Roseto e Chieti, tutti zitti: parla il campo

Stasera (ore 19) al PalaMaggetti supersfida da tutto esaurito con le due tifoserie. Sharks con Smith, Proger con Davis
CHIETI. L’attesa è finita. Oggi torna il derby d’Abruzzo. Per Massimo Galli è il quinto derby sulla panchina della Proger Chieti.
Per il coach varesino il bilancio è di due vittorie e due sconfitte con i Roseto Sharks. Dopo i due ko della passata stagione, la Proger vuole tornare ad espugnare il PalaMaggetti, sfruttando anche la presenza dei 200 tifosi biancorossi che seguiranno la squadra nella trasferta tutta abruzzese. Ai sostenitori teatini sarà riservata la curva Sud. La prevendita proseguirà fino alle ore 12 presso il bar Gran Caffè Vittoria.

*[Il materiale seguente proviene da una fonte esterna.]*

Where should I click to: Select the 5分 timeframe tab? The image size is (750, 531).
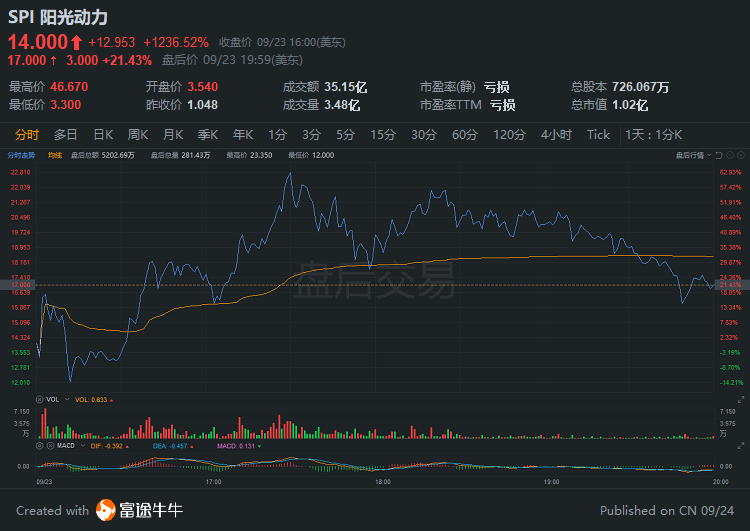[x=345, y=134]
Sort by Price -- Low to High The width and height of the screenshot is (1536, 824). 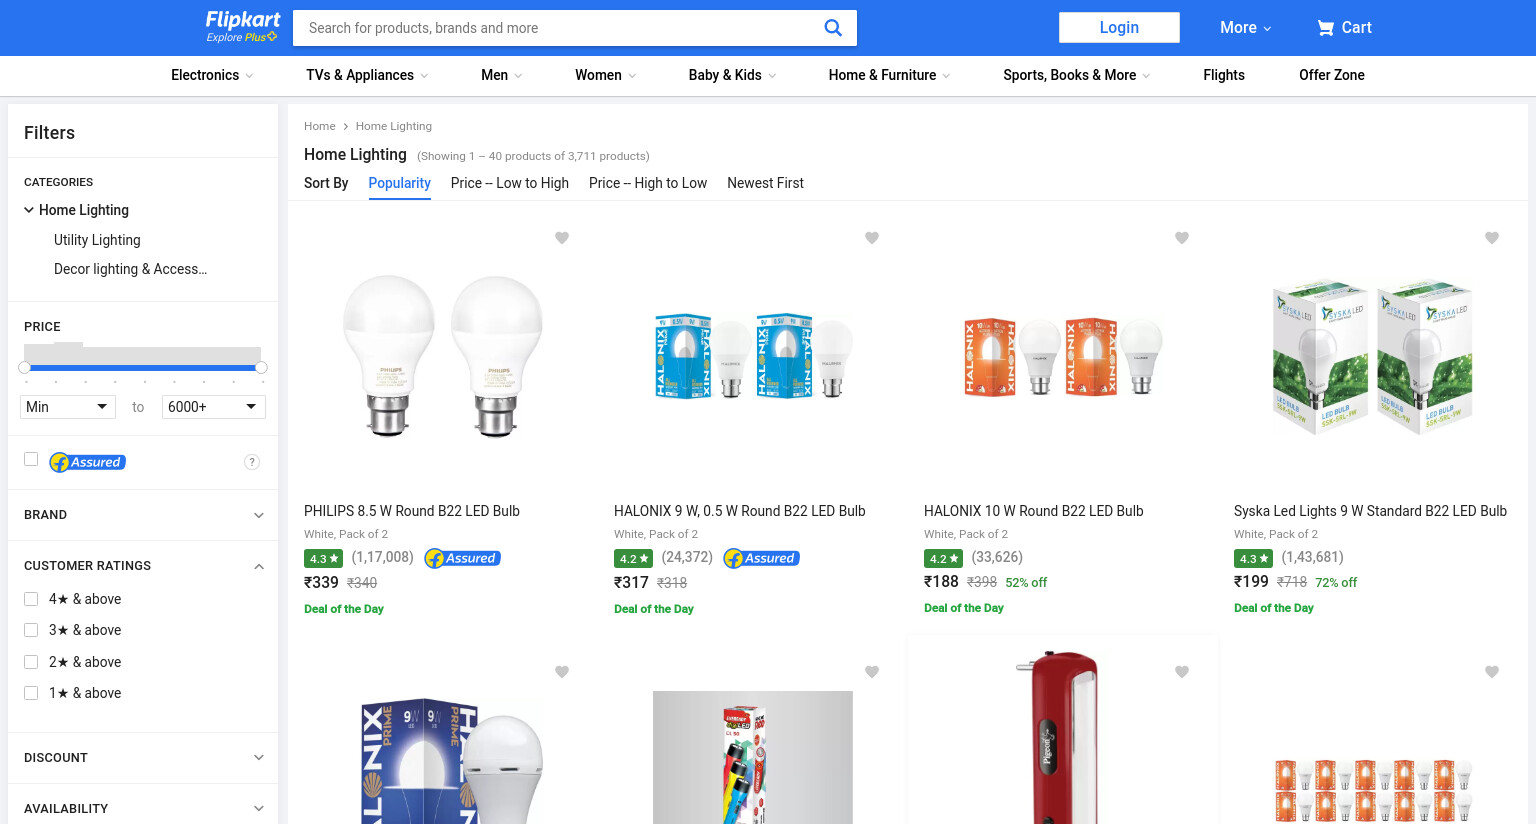click(510, 183)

«Roseto è favorita», spiega il coach delle Furie, Massimo Galli, «ma noi non abbiamo nulla da perdere e giocheremo senza pressioni. Siamo determinati e pronti a disputare una partita gagliarda. Queste sono partite belle da giocare. In settimana abbiamo vissuto l’atmosfera magica del derby e siamo pronti a giocarcela a viso aperto e senza paura».
Recuperati l’americano Cade Davis e il capitano Luigi Sergio, che in settimana hanno saltato un paio di allenamenti (il primo per influenza e il secondo per un problema al tallone). Per Galli la classifica rispecchia il vero valore degli Sharks. «Sono lì in alto non a caso, ma per merito. Smith e Amoroso sono i due giocatori sui quali costruiscono le loro giocate offensive. Ma Roseto è una squadra completa in tutti i reparti, con giocatori esperti come Paci, Fattori e Casagrande e un americano atipico come Sherrod, che fa il “lavoro sporco”. Dobbiamo essere bravi in difesa e mantenere la stessa concentrazione e aggressività per tutti i quaranta minuti».
Il coach della Proger non fa drammi per la sconfitta con Treviso e invita la tifoseria a stringersi attorno alla squadra. «Ho sentito commenti catastrofici dopo il ko con Treviso, ma va ricordato che abbiamo affrontato la squadra più forte del girone. Il nostro cammino in campionato è in linea con le aspettative. L’unica sconfitta sulla quale si può recriminare è quella con la Fortitudo Bologna, che si è presentata al PalaTricalle con una squadra incompleta a causa degli infortuni. Dobbiamo sempre ricordarci chi siamo e quali sono i nostri obiettivi», conclude coach Galli, «dobbiamo salvarci e sappiamo che ci sarà da sudare fino all’ultima giornata. Per noi sarà molto importante la partita di giovedì con Recanati, perché è uno scontro diretto».